Die Kampagne „100.000 Mütter“ streitet für echte Gleichstellung der Care-Arbeit. Drei Frauen erzählen, wie die Verhältnisse ihr Muttersein erschweren.

„Mir haben die Worte gefehlt, für das, was in mir vorging“: Paulina Czienskowski Foto: William Minke

Die internalisierte Misogynie

Paulina Czienskowski, 36, Schriftstellerin: „Für mich ist Muttersein eine konstante Überstimulation, ein durchgängiges Überschreiten meiner eigenen Grenzen, die sich weiter verschieben. Ich schlafe nachts nicht mehr wie früher und für Dinge, die mir Energie geben – soziale Interaktionen, Hobbies oder Arbeit – bleibt viel weniger Zeit. Es ist der gleichzeitige Verlust von Teilen meiner Identität, begleitet von einem Pflichtgefühl, Scham und Sprachlosigkeit. Vor allem die ersten zwei Jahre haben sich angefühlt wie ein pubertärer Zustand: Man verliert die Kontrolle über die Situation, aber man muss immer die Kontrolle bewahren, weil das Kind vollständig auf einen angewiesen ist. Es ist ein Zustand, mit dem man nicht in eine kapitalistisch organisierte Gesellschaft passt, weil man nicht leistungsfähig genug scheint für dieses System. Das ging für mich mit einem Gefühl der Mangelhaftigkeit einher.

Anfangs konnte ich meine eigenen Bedürfnisse nicht mehr benennen und habe mich nur schwer abgrenzen können, um das Erlebte zu verdauen, weil ich mich unweigerlich so vereinnahmt gefühlt habe. Mir haben auch die Worte gefehlt, für das, was in mir vorging. Mein Eindruck ist, dass es für Mütter kaum Möglichkeiten gibt, ohne Scham und Schuld über ihre Erfahrungen zu sprechen. Dass man so wenig über Mutterschaft weiß – über das, was mit dem Körper und der Psyche einer gebärenden Person passiert – ist wohl kein Zufall. Das gesellschaftliche Desinteresse am Leben von Müttern, sorgetragenden und pflegenden Personen ist zutiefst patriarchal und dient dazu die hierarchisch organisierte Kernfamilie zu erhalten.

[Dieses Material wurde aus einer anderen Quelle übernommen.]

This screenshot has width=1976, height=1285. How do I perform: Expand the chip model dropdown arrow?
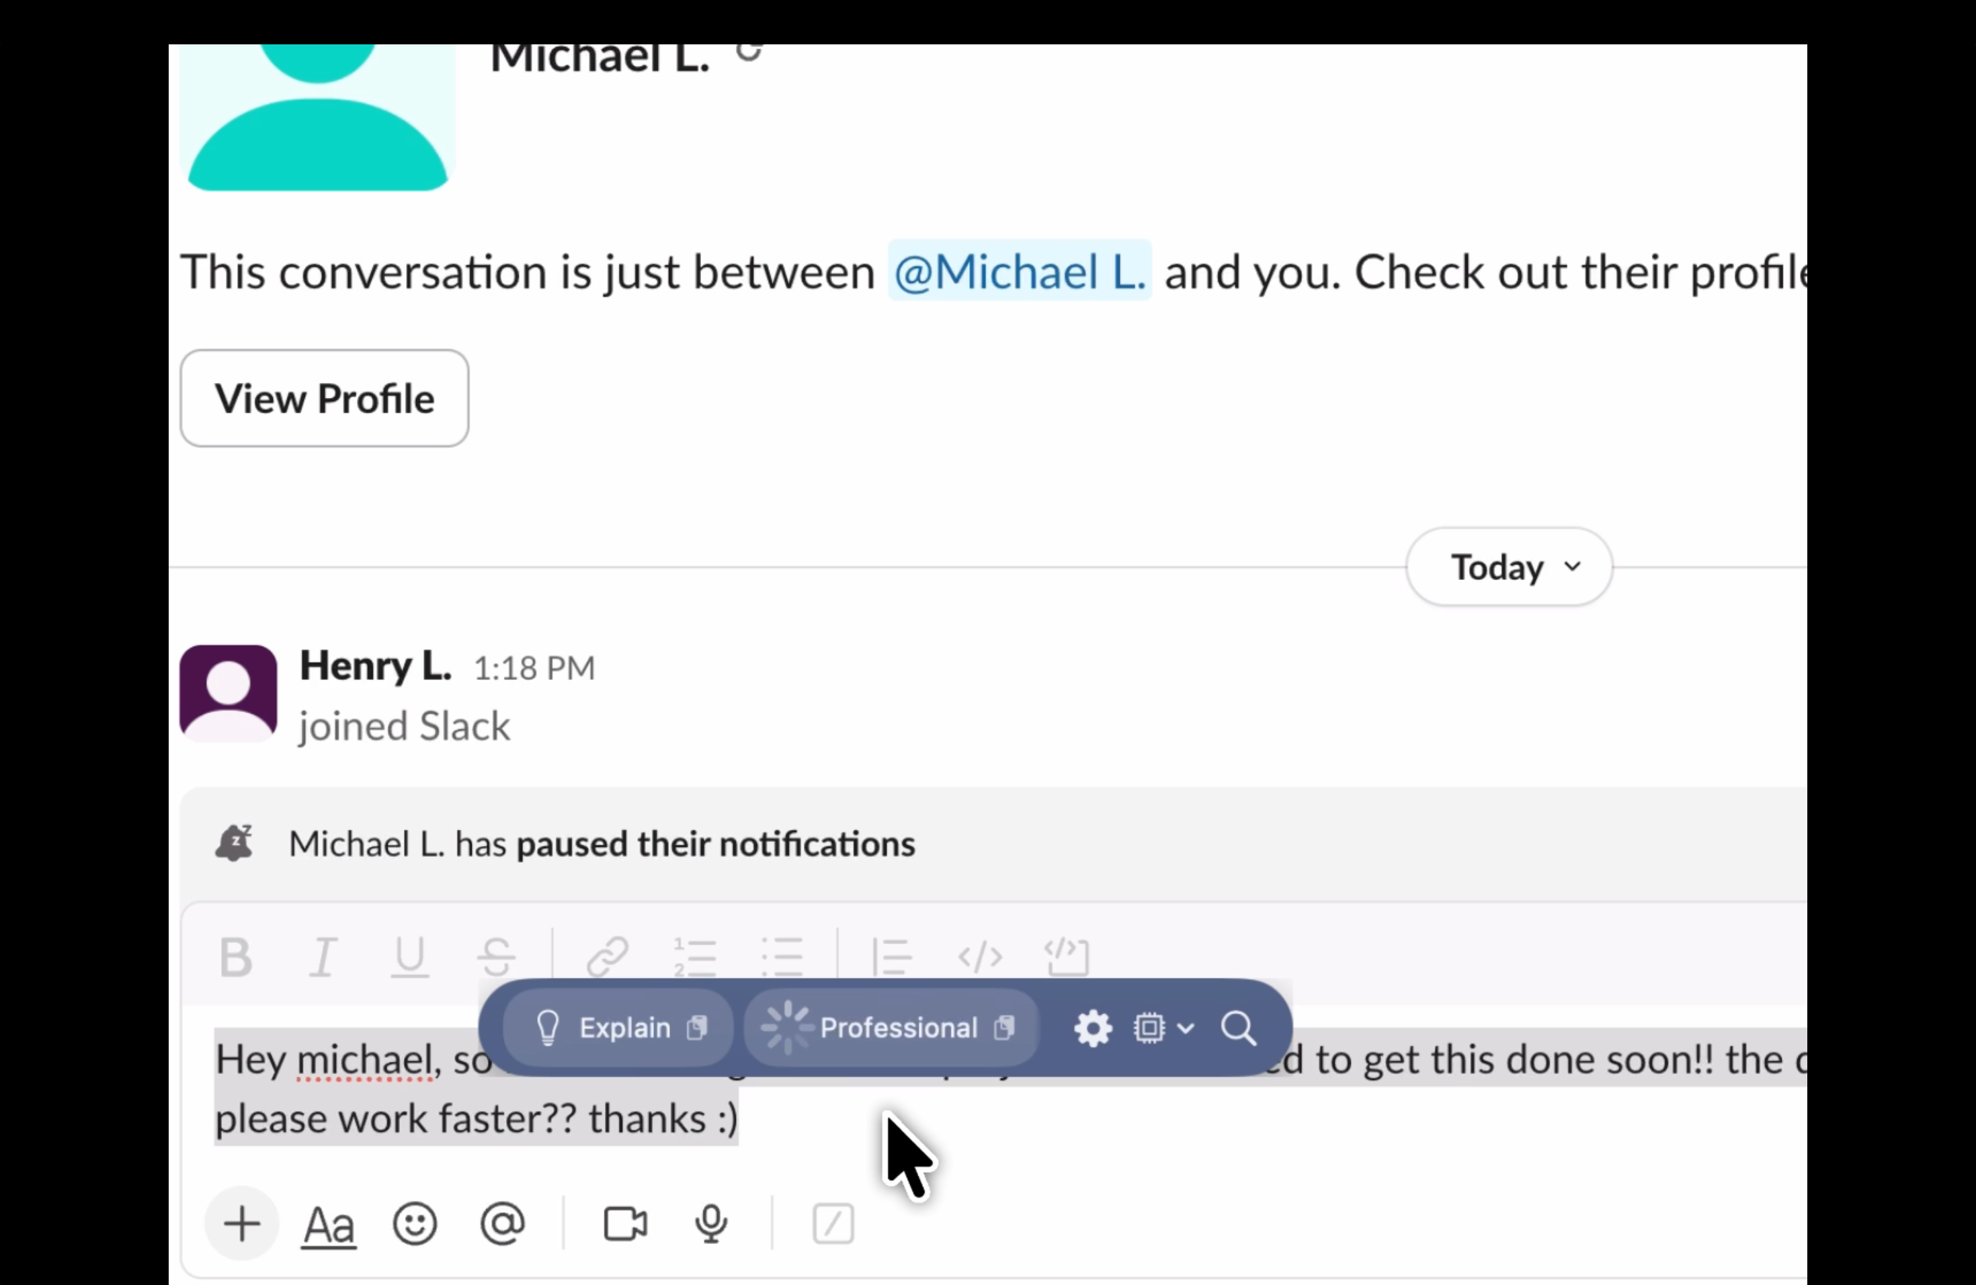(1186, 1028)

Erst mit der Geburt meines Kindes ist mir bewusst geworden, wie groß mein Desinteresse und meine innere Ablehnung gegenüber Mutterschaft war und wieviel misogynes Denken ich verinnerlicht hatte. Ständig habe ich mich versucht von anderen Müttern abzugrenzen, wollte nicht wie sie sein, nicht so auf das Kind fixiert. Ich wollte die coole, unabhängige Mutter sein, nicht die, die sich an Regeln hält. Daraus spricht der Wille nach Emanzipation und Autonomie – aber auch internalisierte Misogynie, weil es bedeutet ein bestimmtes Bild von Weiblichkeit abzuwerten. Dahinter steckte unter anderem die Angst, ein häusliches Leben zu führen. Die Emanzipation der Frau ist natürlich etwas tolles, gleichzeitig kann sie für viele Mütter aber auch zu einer neuen Form der Erschöpfung führen und einem Gefühl, nicht genug zu sein. Neulich sagte eine Freundin zu mir, sie schäme sich laut zu sagen, dass es ihr ausreiche „einfach nur Mutter“ zu sein.

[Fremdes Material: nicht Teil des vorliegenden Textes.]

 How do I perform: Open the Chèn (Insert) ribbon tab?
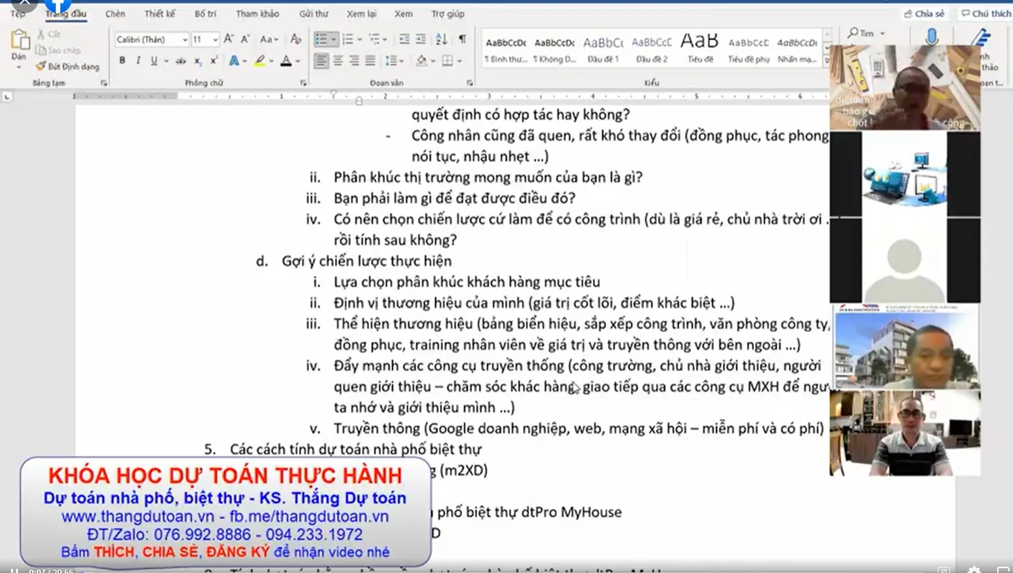pyautogui.click(x=115, y=14)
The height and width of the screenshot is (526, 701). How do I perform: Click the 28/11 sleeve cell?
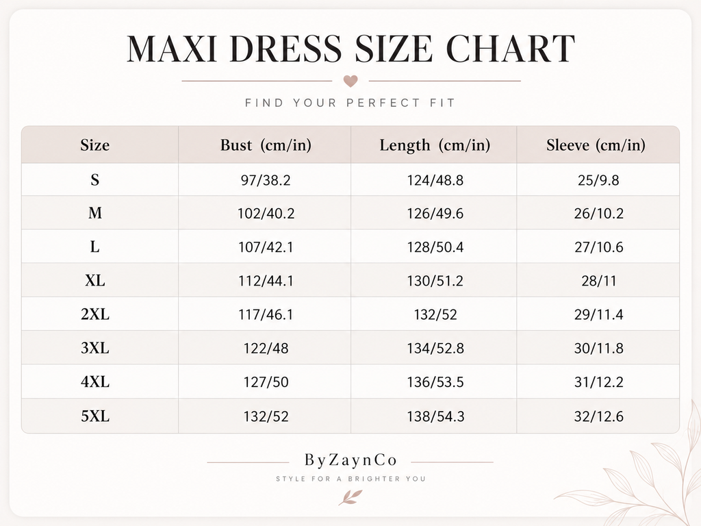click(598, 281)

Mein Partner und ich teilen uns die Care-Arbeit fünfzig-fünfzig. Und zwar wirklich. Das ist wohl selten: Studien zeigen, dass rund 70 Prozent der Paare, die eine paritätische Aufteilung angeben, letztlich in ein Ungleichgewicht rutschen, in dem die weiblich gelesene Person mehr übernimmt. Das ist bei uns nicht der Fall, und trotzdem ist mein Körper und meine Psyche stärker gefordert als die meines Partners. Warum? Weil ich als Frau in dieser Gesellschaft lebe. An mich werden andere Erwartungen gestellt, auch meine eigenen an mich, auch wenn ich mich gegen diese Sozialisierung wehre. Es wird mit zweierlei Maß gemessen: Wenn ein Vater auf dem Spielplatz auf das Handy guckt, interessiert es keinen. Wenn eine Mutter es tut, ist sie eine schlechte Mutter.

100.000 Mütter

Die Kampagne „100.000 Mütter“ geht am Samstag, einen Tag vor dem „Muttertag“, auf die Straße, um für bessere politische und gesellschaftliche Bedingungen für Mütter zu demonstrieren. Los geht es um 12 Uhr im Monbijou-Park. Mehr Infos: hunderttausendmuetter.de/ (taz)

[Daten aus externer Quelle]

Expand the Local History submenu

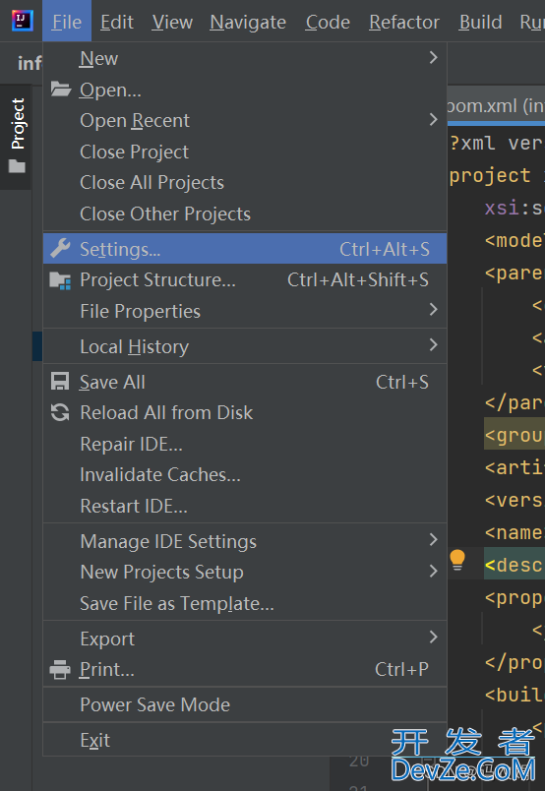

Meine Gedanken zu Mutterschaft habe ich in meinem Roman Dem Mond geht es gut literarisiert. Auch da sprachen anfangs Scham und internalisierte Misogynie aus mir. Ich hatte Angst, mich als Autorin zu diskreditieren, wenn ich über Mutterschaft schreibe, denn das Narrativ im Literarturbetrieb lautet: Darüber wurde schon genug geschrieben. Der Literaturkritiker Marcel Reich-Ranicki hat einmal gesagt: „Wen interessiert, was die Frau denkt, was sie fühlt, während sie menstruiert? Das ist keine Literatur – das ist ein Verbrechen.“ Die Tradition weibliches Schreiben als Befindlichkeitsprosa abzuwerten, bleibt, so etwas sickert unweigerlich ein.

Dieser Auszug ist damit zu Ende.